*** PROVIDED DATA ***

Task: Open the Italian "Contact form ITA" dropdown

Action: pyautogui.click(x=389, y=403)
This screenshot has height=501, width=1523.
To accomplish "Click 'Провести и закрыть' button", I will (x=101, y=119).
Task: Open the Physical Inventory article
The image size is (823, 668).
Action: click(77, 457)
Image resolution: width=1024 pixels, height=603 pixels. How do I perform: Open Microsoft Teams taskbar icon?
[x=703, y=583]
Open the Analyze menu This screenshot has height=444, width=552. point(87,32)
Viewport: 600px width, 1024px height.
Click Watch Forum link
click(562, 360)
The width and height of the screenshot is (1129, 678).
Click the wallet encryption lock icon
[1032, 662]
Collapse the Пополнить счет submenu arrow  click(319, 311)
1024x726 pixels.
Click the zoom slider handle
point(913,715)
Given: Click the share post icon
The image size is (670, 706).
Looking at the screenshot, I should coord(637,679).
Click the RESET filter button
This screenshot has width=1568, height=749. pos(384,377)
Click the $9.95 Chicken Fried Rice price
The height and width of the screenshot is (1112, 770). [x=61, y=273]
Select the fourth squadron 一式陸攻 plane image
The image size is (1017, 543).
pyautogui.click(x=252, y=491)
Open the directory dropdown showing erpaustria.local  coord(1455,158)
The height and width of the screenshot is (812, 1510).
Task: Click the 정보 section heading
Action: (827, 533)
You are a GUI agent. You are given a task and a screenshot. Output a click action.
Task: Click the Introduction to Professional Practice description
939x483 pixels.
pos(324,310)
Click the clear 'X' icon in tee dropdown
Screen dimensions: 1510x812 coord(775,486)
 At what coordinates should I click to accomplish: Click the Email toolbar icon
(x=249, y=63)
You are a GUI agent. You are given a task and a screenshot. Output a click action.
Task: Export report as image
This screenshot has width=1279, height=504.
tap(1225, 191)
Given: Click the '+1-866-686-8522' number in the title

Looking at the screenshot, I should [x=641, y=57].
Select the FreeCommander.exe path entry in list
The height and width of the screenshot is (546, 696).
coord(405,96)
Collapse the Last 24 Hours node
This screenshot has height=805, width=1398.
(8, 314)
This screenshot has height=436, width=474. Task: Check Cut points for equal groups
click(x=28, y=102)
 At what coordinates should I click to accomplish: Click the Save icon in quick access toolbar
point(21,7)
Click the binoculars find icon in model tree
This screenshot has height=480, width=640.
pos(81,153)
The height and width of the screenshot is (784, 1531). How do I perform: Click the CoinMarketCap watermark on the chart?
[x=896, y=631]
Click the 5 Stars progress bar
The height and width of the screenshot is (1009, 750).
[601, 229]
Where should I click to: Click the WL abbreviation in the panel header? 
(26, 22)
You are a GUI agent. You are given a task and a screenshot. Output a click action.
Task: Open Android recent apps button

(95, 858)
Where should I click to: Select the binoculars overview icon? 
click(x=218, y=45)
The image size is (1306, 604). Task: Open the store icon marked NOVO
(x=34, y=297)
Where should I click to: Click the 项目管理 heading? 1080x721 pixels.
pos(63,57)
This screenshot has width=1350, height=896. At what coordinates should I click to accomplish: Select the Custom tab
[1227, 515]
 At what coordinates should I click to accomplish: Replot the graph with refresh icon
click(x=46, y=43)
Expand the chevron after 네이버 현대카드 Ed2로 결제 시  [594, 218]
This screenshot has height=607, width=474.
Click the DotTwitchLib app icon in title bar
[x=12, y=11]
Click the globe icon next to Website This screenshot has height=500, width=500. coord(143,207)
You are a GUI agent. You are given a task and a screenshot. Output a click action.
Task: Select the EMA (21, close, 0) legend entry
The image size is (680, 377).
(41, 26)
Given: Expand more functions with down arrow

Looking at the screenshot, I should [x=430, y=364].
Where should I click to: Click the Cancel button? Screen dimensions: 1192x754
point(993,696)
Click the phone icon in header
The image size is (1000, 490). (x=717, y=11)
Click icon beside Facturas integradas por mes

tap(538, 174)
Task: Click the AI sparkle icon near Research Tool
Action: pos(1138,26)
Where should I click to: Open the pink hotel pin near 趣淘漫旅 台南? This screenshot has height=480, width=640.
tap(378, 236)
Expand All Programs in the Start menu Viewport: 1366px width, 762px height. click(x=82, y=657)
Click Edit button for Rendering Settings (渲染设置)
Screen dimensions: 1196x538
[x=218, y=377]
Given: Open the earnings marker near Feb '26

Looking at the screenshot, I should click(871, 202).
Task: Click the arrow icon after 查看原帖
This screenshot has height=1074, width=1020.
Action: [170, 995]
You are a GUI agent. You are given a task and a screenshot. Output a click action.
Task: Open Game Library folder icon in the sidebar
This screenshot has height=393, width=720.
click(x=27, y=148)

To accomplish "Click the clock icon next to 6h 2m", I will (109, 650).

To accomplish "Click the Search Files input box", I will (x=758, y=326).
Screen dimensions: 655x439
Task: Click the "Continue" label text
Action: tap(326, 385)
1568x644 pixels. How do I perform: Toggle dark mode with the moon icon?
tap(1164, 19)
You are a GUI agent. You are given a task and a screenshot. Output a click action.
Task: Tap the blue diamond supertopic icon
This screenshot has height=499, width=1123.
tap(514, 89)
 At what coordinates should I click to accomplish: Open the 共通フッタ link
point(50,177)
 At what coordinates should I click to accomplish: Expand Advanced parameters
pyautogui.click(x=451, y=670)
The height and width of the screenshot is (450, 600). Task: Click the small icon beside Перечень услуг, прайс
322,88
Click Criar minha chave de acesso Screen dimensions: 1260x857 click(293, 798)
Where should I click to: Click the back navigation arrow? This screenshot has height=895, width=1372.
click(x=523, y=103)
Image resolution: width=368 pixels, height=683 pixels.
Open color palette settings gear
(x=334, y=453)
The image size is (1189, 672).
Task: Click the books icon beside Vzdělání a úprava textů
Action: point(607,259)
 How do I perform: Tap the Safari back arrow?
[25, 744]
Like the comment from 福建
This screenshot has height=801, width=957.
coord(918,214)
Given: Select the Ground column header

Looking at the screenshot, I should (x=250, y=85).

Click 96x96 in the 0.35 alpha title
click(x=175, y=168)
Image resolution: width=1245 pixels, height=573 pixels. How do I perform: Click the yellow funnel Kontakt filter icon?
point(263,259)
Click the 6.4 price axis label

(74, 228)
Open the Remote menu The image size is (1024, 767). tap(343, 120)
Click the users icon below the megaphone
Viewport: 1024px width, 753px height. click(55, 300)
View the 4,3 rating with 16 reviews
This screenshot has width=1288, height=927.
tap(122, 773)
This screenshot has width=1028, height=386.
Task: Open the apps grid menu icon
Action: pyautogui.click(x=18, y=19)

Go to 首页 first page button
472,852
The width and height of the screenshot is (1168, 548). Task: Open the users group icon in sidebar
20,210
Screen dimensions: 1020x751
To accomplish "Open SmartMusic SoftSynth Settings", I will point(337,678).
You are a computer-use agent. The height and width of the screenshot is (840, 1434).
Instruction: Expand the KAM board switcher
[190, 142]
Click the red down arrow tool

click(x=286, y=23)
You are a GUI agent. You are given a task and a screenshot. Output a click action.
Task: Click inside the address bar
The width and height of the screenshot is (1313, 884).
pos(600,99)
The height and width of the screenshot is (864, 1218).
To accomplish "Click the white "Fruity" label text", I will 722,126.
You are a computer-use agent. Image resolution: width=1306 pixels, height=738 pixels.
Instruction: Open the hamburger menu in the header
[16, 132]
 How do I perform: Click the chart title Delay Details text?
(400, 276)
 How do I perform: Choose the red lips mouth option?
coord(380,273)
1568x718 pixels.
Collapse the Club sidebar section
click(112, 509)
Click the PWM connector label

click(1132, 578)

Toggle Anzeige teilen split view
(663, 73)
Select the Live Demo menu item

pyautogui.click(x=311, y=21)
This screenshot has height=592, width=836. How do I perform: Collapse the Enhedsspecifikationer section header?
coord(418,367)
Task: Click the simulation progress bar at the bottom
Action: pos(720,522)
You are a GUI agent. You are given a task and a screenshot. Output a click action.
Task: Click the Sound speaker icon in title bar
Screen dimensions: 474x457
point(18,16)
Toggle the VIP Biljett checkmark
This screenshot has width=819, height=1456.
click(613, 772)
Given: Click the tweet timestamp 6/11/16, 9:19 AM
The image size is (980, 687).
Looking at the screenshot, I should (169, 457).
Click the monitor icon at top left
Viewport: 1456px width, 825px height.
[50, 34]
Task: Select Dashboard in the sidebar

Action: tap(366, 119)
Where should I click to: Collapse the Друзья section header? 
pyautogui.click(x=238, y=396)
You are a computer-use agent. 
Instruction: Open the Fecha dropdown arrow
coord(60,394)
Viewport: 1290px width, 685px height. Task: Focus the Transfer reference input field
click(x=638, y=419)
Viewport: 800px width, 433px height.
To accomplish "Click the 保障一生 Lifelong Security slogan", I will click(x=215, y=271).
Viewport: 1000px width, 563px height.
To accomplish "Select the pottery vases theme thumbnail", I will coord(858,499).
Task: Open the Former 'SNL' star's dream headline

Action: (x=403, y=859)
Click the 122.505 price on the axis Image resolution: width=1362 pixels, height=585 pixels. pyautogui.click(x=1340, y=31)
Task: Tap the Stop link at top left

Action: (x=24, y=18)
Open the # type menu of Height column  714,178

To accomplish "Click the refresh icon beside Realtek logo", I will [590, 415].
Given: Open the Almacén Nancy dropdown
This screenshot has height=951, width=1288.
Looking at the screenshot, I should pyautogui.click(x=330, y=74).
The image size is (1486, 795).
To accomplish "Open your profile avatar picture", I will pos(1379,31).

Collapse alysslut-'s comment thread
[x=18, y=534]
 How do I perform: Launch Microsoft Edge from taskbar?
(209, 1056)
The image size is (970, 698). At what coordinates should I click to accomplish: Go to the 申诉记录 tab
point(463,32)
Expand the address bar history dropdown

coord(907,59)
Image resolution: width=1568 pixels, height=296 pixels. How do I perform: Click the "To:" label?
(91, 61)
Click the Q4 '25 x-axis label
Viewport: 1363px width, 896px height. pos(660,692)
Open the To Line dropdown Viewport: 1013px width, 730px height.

*** End of PROVIDED DATA ***

_AIM OF THE EXERCISE_
Which lines above hold the string "after"? Copy each of them.

_ANSWER FOR THIS EXERCISE_
Expand the chevron after 네이버 현대카드 Ed2로 결제 시  [594, 218]
Task: Click the arrow icon after 查看原帖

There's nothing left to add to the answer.